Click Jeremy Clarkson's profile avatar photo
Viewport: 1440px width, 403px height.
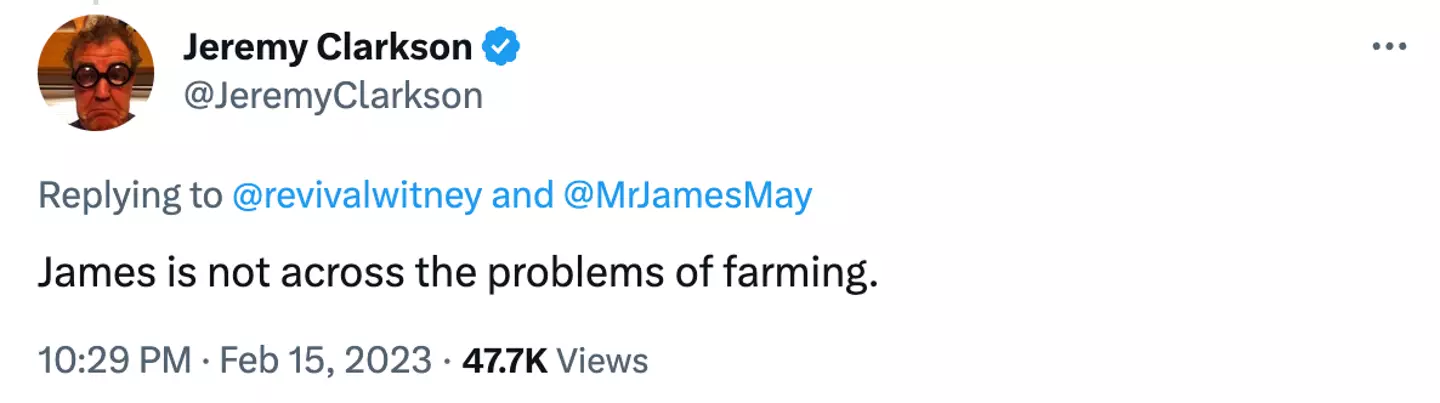(96, 72)
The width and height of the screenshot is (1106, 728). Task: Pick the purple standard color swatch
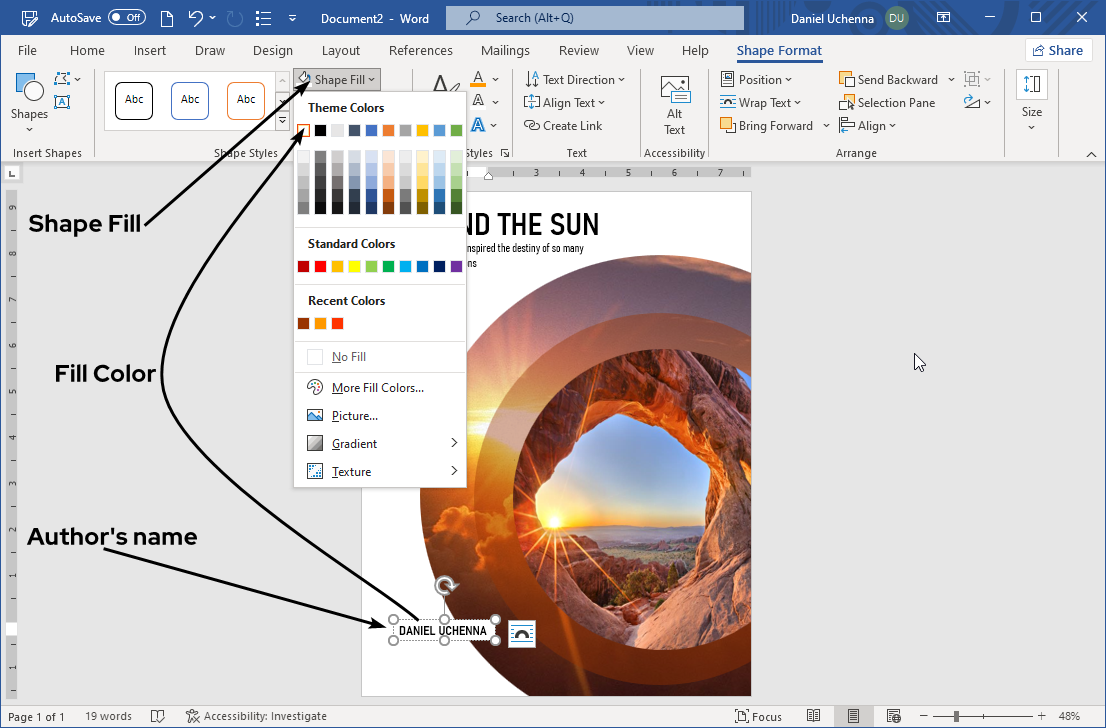coord(457,267)
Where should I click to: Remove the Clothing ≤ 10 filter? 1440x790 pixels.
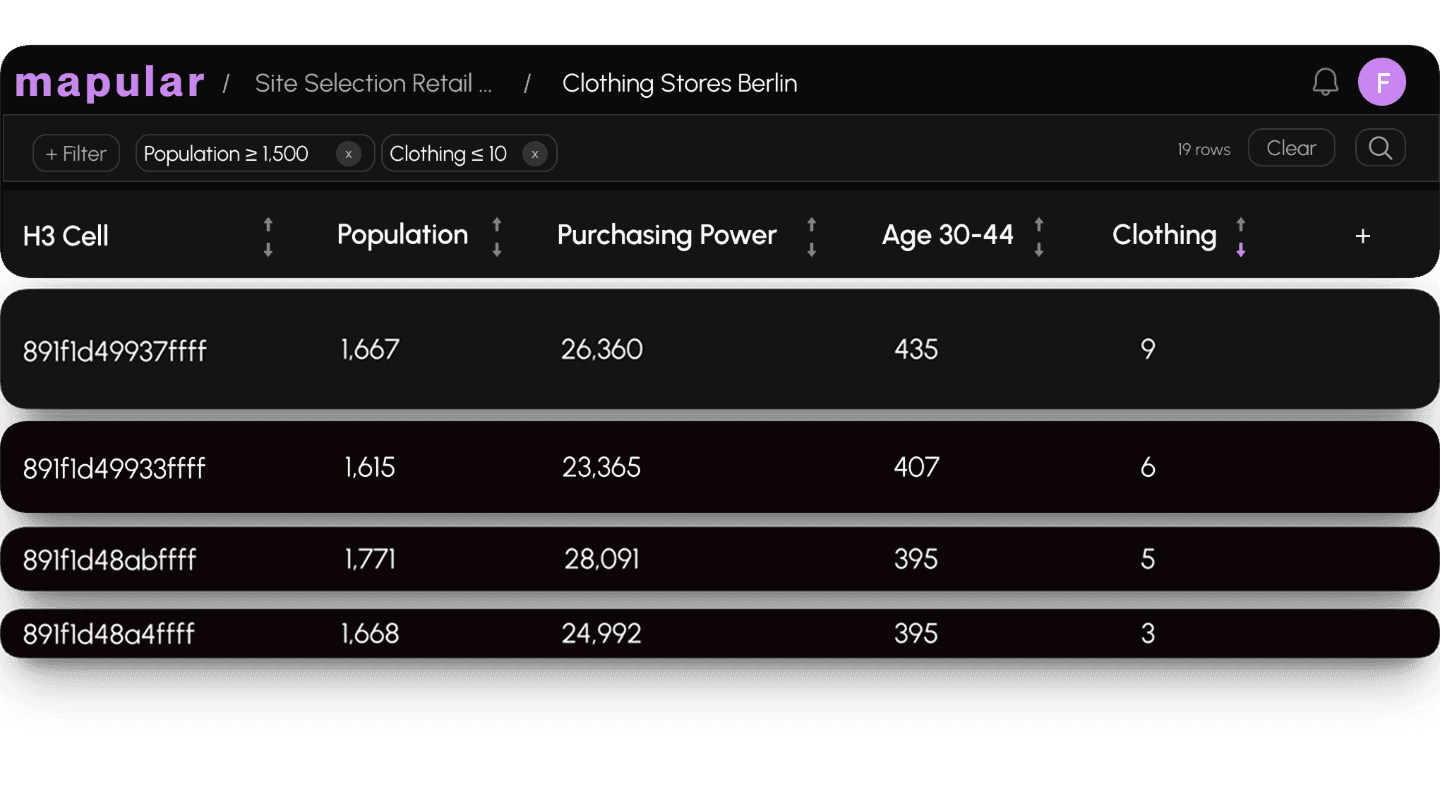pos(535,154)
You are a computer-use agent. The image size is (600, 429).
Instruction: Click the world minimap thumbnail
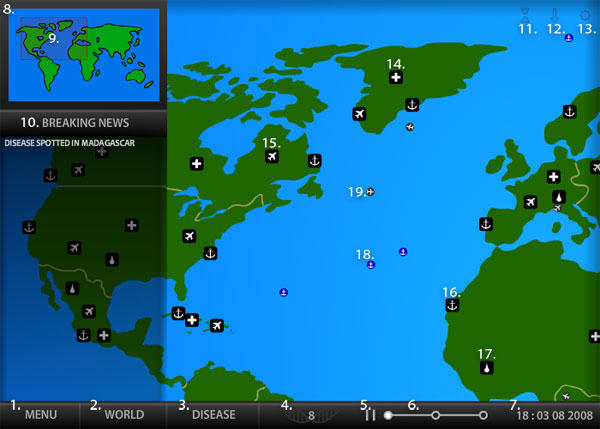pos(84,53)
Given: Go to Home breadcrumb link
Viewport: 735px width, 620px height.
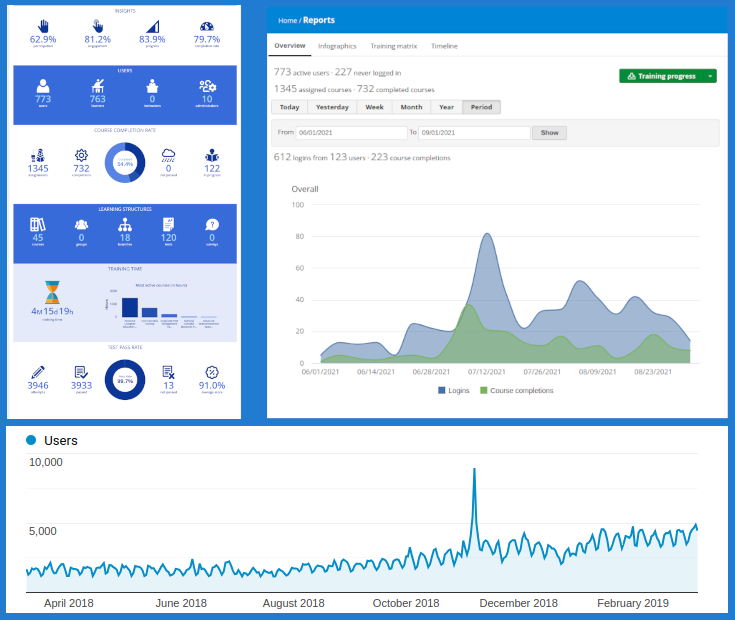Looking at the screenshot, I should click(x=287, y=20).
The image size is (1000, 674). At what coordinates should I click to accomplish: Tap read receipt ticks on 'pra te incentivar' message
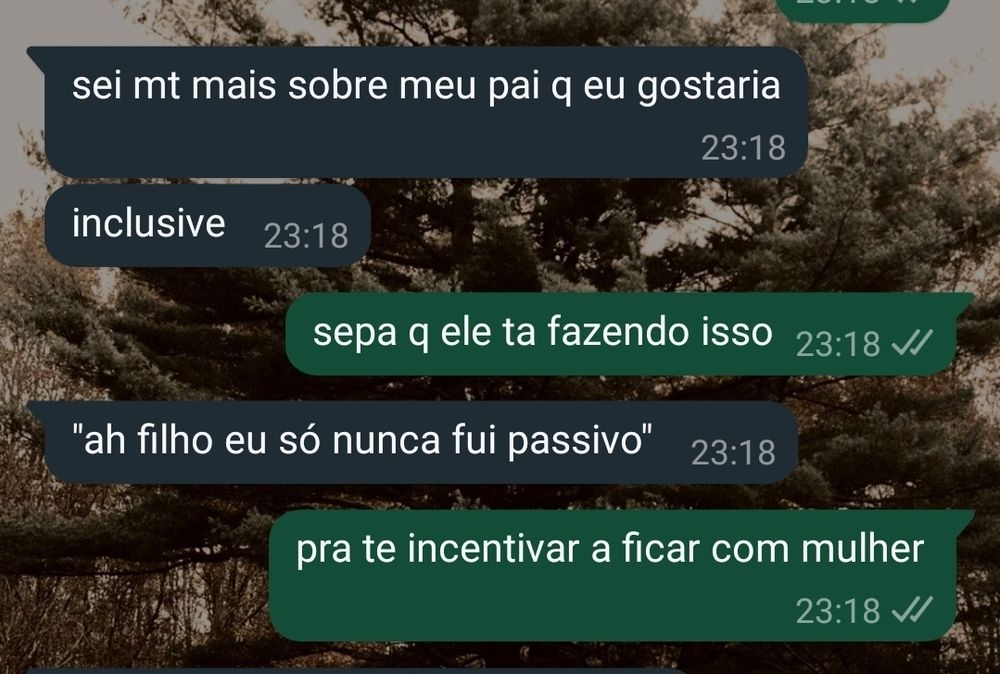[x=912, y=609]
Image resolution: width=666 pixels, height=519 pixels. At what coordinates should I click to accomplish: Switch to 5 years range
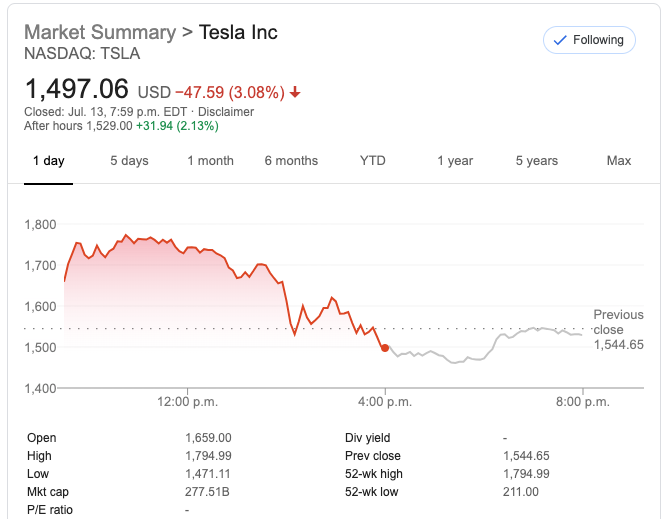pos(537,161)
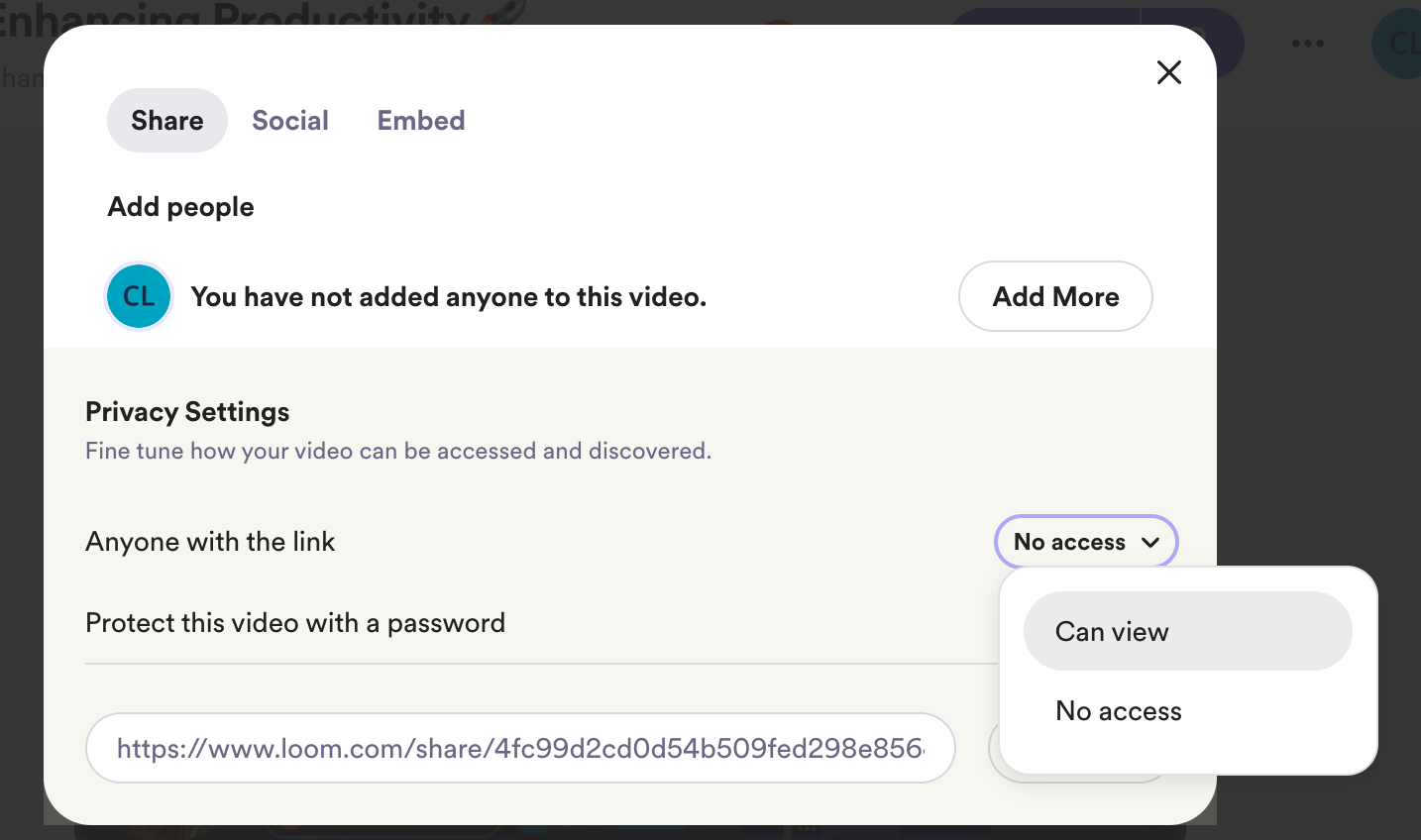Switch to the Embed tab
1421x840 pixels.
coord(420,120)
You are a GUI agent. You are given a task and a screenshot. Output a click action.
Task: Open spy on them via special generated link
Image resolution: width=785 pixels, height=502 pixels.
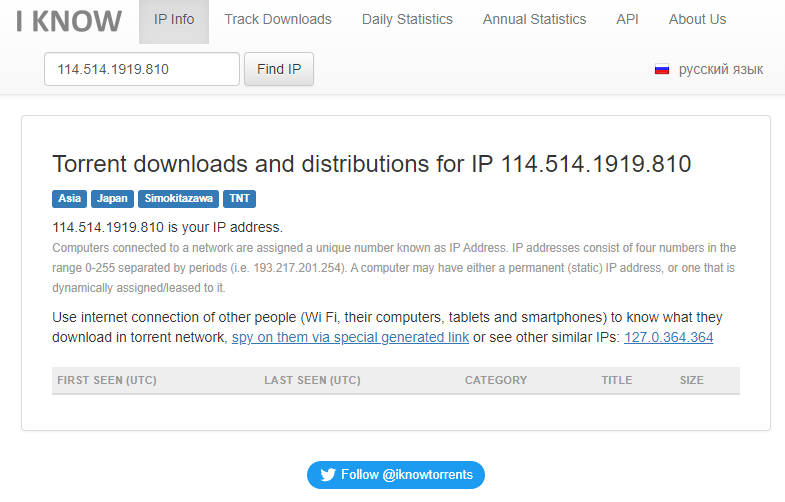350,337
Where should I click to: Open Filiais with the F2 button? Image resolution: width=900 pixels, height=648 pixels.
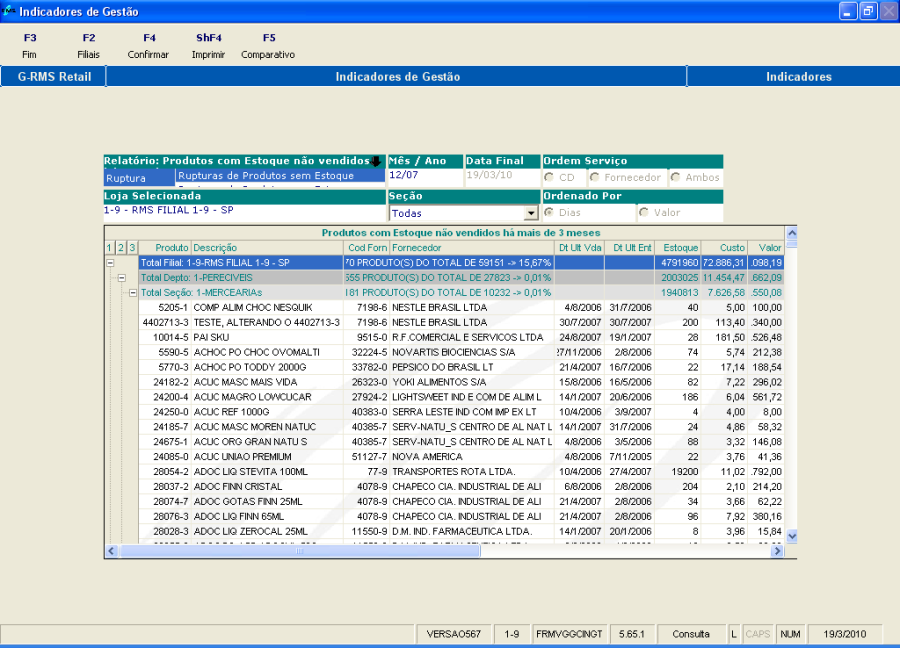(x=88, y=46)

____________

> **GOAL OF THE EXERCISE**
Extract every line in the data above that contains the word "Where", matching its case exactly.

> **RESULT FOR THIS EXERCISE**
Where should I click to: Remove the Clothing ≤ 10 filter? 1440x790 pixels.
Where should I click to: Open Filiais with the F2 button? Image resolution: width=900 pixels, height=648 pixels.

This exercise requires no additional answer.